Connect Azure Data Factory to On-Prem Data Sources
Introduction
Azure Data Factory (ADF) is a powerful cloud-based data integration service that allows you to create, schedule, and orchestrate data workflows. In this blog, I’ll demonstrate how I extended an existing Azure Data Engineering project (originally created by Summit Mittal on YouTube) by adding functionality to connect ADF to an on-premises SQL Server database. This step-by-step guide covers the process of configuring the connection, ensuring a seamless data flow between the cloud and on-prem systems.
Why On-Premises SQL Server?
While the original project used Azure SQL Database, I chose to use an on-premises SQL Server for a key reason: I was using the free tier of an Azure Microsoft account, which lasts for one month. When I checked my subscription costs, I realized that the two Azure SQL databases required by the original project were consuming a significant portion of my budget, even though they were configured with the lowest resources. Given that my free tier was soon expiring and I would need to upgrade to a pay-as-you-go subscription, I wanted to avoid additional costs. By creating the required databases locally on my machine, I could continue experimenting with the project while keeping costs low.
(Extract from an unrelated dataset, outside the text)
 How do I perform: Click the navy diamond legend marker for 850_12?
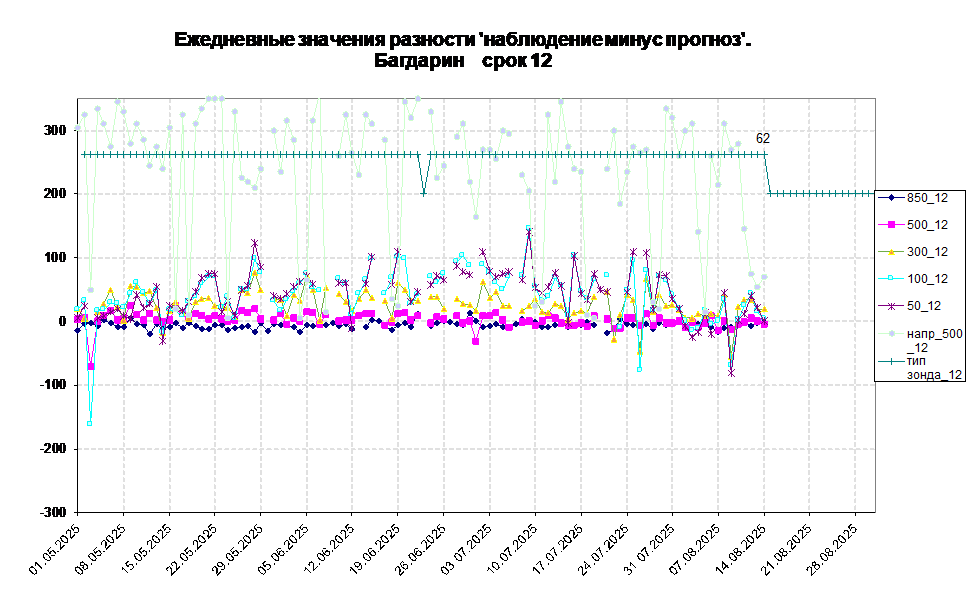coord(891,198)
Link to the original Project → https://www.youtube.com/watch?v=d3Vw3VtKDnc&t=17676s
Prerequisites
Before you begin, ensure you have the following:
A working Azure subscription.
Basic knowledge of Azure Data Factory and its components.
SQL Server installed locally on your machine.
CSV files for importing data into SQL Server (Can be downloaded from the project repository).
Microsoft Integration Runtime and Java Runtime Environment (64-bit) downloaded.
Steps to Connect Azure Data Factory to On-Premises Data Sources
Step 1: Import Data from CSV Files to SQL Server
- Create a New Database: Set up a local SQL Server database on your machine. As you can see that there are two databases. (This was the requirement of the original project)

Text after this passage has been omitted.